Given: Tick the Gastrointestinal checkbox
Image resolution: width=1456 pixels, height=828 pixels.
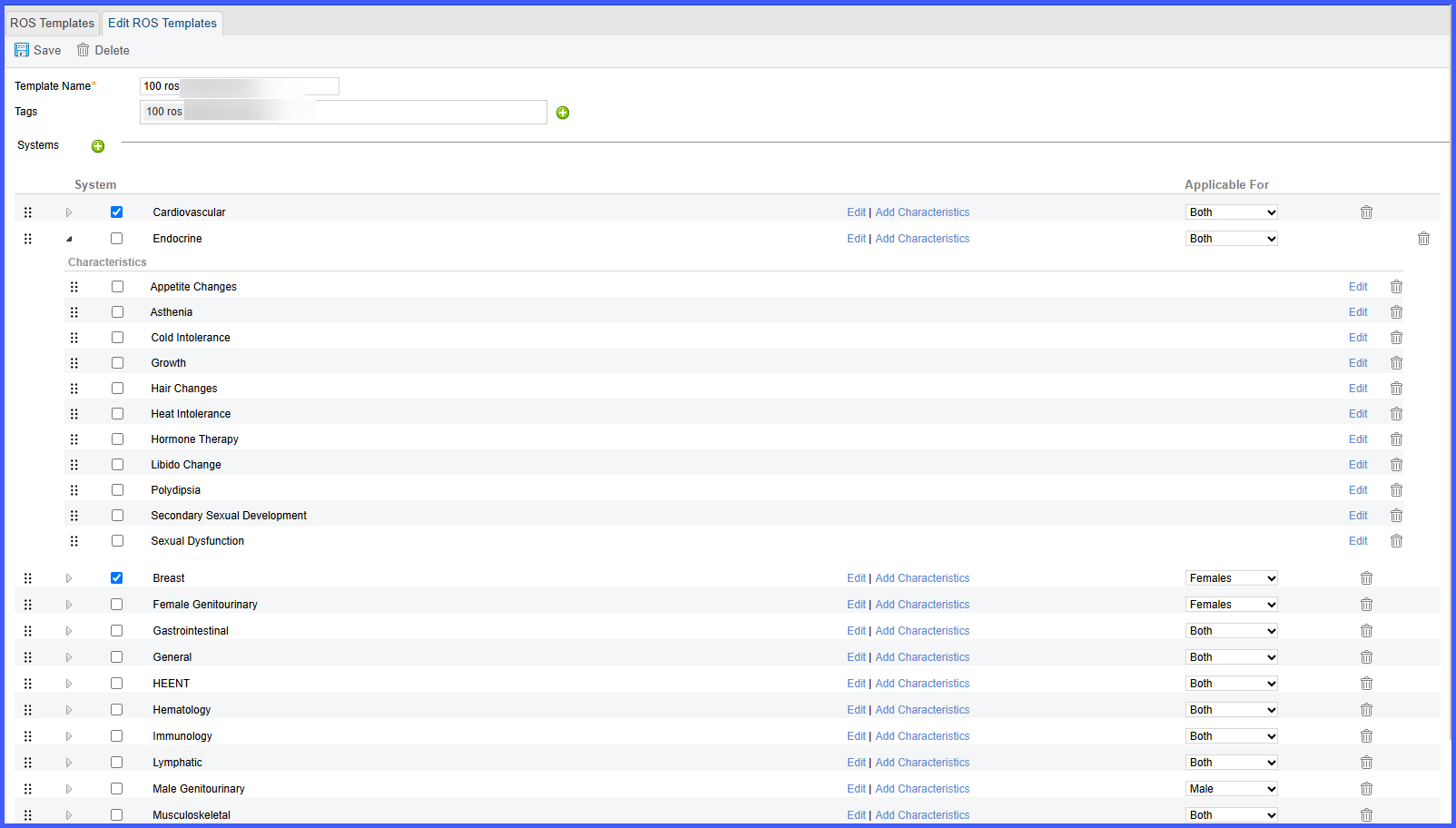Looking at the screenshot, I should point(116,631).
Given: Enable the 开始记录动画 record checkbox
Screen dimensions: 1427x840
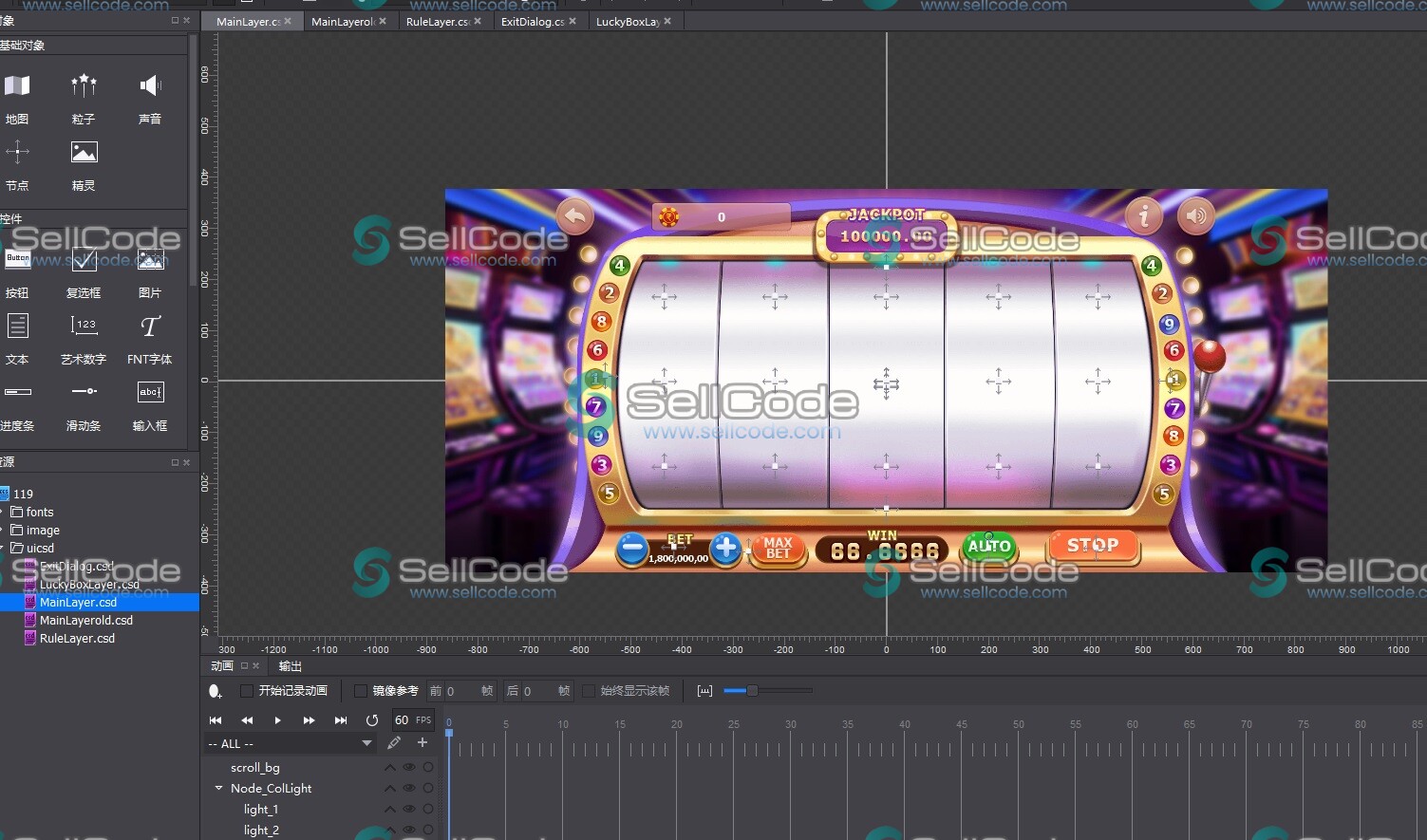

----

WORK ORDER - Copy out every line above, word for word, minus images.

RESULT OF THE TASK -
Given: Tick the Gastrointestinal checkbox
Image resolution: width=1456 pixels, height=828 pixels.
Looking at the screenshot, I should point(116,631).
Given: Enable the 开始记录动画 record checkbox
Screen dimensions: 1427x840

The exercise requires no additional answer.